▸ **Exercise objective**
Locate "Click the red down arrow next to rank 13" in the listing below, then output the line holding it and every line after it, exactly and with nothing else.
- - - - - - -
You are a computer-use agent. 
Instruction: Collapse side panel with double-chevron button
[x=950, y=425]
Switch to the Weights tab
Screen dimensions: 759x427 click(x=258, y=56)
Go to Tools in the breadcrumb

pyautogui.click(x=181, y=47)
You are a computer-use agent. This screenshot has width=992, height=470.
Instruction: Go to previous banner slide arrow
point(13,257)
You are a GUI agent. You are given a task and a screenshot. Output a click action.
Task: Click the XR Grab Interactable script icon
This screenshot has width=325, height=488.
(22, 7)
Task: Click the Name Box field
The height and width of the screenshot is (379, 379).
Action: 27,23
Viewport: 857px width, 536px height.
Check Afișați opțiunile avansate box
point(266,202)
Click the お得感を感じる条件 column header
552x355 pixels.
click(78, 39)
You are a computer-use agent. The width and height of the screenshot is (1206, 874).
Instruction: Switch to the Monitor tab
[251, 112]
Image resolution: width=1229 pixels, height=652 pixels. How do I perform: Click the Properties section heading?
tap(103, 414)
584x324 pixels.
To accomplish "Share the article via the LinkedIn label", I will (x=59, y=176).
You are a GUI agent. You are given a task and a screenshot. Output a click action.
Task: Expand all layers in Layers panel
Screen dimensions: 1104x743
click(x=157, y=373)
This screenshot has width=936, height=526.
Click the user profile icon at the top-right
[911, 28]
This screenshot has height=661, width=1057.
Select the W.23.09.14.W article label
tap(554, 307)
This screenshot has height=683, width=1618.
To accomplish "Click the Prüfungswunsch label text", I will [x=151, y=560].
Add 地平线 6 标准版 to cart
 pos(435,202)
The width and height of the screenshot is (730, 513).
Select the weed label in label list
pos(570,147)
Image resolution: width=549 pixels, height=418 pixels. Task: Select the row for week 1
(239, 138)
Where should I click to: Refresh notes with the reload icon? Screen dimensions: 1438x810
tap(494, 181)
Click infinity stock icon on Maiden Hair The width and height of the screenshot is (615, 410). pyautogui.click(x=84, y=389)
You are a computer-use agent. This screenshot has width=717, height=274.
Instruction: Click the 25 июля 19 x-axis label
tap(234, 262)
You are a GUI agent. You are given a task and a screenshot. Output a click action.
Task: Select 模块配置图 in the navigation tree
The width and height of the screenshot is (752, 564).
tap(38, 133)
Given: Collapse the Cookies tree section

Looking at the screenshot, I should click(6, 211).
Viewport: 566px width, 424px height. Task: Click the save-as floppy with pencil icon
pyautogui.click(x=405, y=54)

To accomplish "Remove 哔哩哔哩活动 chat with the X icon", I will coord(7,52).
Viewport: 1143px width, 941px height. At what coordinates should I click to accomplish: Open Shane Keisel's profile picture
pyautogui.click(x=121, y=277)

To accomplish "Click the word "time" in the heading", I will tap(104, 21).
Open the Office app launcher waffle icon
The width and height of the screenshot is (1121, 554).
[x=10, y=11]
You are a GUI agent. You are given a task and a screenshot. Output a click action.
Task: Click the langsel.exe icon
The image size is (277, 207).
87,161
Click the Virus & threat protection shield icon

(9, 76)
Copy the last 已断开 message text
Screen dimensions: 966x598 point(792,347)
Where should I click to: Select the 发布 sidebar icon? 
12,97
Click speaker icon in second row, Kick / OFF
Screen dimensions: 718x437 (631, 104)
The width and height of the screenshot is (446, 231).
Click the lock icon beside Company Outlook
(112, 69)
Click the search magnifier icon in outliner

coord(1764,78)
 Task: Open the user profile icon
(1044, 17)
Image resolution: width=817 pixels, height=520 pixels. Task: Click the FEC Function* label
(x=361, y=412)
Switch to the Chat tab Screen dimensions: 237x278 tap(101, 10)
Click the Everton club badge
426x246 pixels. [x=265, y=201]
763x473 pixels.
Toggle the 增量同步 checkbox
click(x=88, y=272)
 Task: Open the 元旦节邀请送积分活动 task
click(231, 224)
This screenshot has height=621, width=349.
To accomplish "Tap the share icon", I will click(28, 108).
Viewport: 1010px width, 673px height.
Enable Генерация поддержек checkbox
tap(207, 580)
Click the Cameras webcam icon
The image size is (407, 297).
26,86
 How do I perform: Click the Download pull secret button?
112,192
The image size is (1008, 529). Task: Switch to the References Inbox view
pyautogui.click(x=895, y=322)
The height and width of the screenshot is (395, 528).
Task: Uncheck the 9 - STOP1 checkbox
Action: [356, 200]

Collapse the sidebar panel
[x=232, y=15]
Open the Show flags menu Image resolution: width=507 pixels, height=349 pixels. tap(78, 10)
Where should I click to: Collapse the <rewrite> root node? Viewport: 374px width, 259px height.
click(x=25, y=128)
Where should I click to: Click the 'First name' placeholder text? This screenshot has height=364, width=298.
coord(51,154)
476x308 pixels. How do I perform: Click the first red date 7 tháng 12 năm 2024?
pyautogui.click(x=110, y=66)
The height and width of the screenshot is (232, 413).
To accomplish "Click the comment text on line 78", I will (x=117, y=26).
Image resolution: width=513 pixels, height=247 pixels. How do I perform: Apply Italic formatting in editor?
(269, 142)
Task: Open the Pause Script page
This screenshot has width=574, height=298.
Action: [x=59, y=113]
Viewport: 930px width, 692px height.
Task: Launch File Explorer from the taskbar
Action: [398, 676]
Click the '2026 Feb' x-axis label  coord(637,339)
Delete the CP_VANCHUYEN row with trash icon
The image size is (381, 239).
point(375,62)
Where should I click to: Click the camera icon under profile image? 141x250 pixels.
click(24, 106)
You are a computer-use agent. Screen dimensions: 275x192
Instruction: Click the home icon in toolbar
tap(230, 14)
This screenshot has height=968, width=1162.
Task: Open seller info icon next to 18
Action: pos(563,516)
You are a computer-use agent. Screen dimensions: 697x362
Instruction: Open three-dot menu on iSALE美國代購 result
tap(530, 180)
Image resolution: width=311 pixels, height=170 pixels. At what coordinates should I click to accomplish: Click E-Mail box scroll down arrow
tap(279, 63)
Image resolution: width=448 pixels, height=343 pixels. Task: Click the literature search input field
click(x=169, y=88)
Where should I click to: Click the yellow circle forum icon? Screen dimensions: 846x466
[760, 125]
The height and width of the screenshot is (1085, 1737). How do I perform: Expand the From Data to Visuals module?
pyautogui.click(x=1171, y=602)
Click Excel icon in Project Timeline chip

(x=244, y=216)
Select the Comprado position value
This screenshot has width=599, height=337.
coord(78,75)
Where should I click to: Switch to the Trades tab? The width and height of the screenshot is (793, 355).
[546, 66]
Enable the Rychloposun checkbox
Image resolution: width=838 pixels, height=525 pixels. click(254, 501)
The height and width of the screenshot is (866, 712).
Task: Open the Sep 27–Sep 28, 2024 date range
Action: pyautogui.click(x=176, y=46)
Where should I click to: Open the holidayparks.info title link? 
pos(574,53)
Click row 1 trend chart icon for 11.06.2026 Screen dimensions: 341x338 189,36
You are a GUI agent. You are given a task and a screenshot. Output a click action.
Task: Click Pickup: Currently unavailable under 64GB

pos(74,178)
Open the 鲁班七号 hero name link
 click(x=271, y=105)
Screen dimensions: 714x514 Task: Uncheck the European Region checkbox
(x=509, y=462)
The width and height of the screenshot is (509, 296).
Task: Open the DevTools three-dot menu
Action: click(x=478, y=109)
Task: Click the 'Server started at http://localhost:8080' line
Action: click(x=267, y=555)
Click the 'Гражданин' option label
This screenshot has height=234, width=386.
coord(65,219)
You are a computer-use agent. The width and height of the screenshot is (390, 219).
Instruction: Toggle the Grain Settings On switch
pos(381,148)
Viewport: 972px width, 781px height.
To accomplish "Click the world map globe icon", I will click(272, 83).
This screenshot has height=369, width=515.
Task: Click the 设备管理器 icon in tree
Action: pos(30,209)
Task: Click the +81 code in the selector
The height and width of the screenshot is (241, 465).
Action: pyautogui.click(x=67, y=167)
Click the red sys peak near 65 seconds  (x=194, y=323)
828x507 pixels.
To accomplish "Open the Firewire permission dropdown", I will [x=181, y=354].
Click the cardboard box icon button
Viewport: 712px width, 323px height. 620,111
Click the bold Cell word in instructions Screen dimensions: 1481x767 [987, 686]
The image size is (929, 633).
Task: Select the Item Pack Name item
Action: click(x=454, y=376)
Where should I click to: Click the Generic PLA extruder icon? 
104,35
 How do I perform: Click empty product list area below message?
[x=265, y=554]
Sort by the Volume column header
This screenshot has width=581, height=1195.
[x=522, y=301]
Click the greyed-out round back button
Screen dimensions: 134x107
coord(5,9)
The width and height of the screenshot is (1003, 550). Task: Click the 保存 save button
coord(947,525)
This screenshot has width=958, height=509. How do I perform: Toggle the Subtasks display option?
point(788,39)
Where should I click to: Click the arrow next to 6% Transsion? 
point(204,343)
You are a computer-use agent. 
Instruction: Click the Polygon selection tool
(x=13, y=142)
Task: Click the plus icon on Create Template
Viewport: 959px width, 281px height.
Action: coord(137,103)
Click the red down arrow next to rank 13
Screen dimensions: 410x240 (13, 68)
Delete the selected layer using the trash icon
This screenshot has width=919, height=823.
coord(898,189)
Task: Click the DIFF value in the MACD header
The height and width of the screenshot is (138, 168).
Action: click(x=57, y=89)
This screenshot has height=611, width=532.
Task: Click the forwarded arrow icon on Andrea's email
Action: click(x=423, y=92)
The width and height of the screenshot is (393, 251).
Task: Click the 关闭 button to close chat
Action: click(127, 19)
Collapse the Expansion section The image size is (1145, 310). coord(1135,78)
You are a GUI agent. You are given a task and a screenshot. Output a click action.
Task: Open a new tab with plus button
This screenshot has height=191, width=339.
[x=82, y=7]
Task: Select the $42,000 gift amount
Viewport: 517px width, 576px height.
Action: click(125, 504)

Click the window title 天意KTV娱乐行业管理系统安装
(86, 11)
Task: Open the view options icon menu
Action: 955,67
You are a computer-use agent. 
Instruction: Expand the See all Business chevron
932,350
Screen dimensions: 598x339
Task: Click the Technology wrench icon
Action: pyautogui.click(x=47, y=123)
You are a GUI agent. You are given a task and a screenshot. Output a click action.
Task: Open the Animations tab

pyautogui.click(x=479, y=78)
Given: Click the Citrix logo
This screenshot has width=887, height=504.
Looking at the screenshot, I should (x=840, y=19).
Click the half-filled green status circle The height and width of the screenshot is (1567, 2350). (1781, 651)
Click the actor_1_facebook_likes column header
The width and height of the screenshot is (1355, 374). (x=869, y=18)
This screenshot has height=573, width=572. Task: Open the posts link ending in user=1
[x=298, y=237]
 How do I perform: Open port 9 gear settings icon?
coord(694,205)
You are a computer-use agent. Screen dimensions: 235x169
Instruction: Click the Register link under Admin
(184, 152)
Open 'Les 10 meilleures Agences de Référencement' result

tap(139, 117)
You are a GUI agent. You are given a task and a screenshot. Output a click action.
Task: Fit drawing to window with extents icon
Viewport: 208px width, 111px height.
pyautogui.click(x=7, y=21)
- - - - - - -
▸ **Task answer**
Click the red down arrow next to rank 13
Screen dimensions: 410x240 (13, 68)
Delete the selected layer using the trash icon
This screenshot has width=919, height=823.
coord(898,189)
Task: Click the DIFF value in the MACD header
The height and width of the screenshot is (138, 168).
Action: click(x=57, y=89)
This screenshot has height=611, width=532.
Task: Click the forwarded arrow icon on Andrea's email
Action: click(x=423, y=92)
The width and height of the screenshot is (393, 251).
Task: Click the 关闭 button to close chat
Action: click(127, 19)
Collapse the Expansion section The image size is (1145, 310). coord(1135,78)
You are a GUI agent. You are given a task and a screenshot. Output a click action.
Task: Open a new tab with plus button
This screenshot has height=191, width=339.
[x=82, y=7]
Task: Select the $42,000 gift amount
Viewport: 517px width, 576px height.
Action: click(125, 504)

Click the window title 天意KTV娱乐行业管理系统安装
(86, 11)
Task: Open the view options icon menu
Action: 955,67
You are a computer-use agent. 
Instruction: Expand the See all Business chevron
932,350
Screen dimensions: 598x339
Task: Click the Technology wrench icon
Action: pyautogui.click(x=47, y=123)
You are a GUI agent. You are given a task and a screenshot. Output a click action.
Task: Open the Animations tab

pyautogui.click(x=479, y=78)
Given: Click the Citrix logo
This screenshot has width=887, height=504.
Looking at the screenshot, I should (x=840, y=19).
Click the half-filled green status circle The height and width of the screenshot is (1567, 2350). (1781, 651)
Click the actor_1_facebook_likes column header
The width and height of the screenshot is (1355, 374). (x=869, y=18)
This screenshot has height=573, width=572. Task: Open the posts link ending in user=1
[x=298, y=237]
 How do I perform: Open port 9 gear settings icon?
coord(694,205)
You are a computer-use agent. Screen dimensions: 235x169
Instruction: Click the Register link under Admin
(184, 152)
Open 'Les 10 meilleures Agences de Référencement' result

tap(139, 117)
You are a GUI agent. You are given a task and a screenshot. Output a click action.
Task: Fit drawing to window with extents icon
Viewport: 208px width, 111px height.
pyautogui.click(x=7, y=21)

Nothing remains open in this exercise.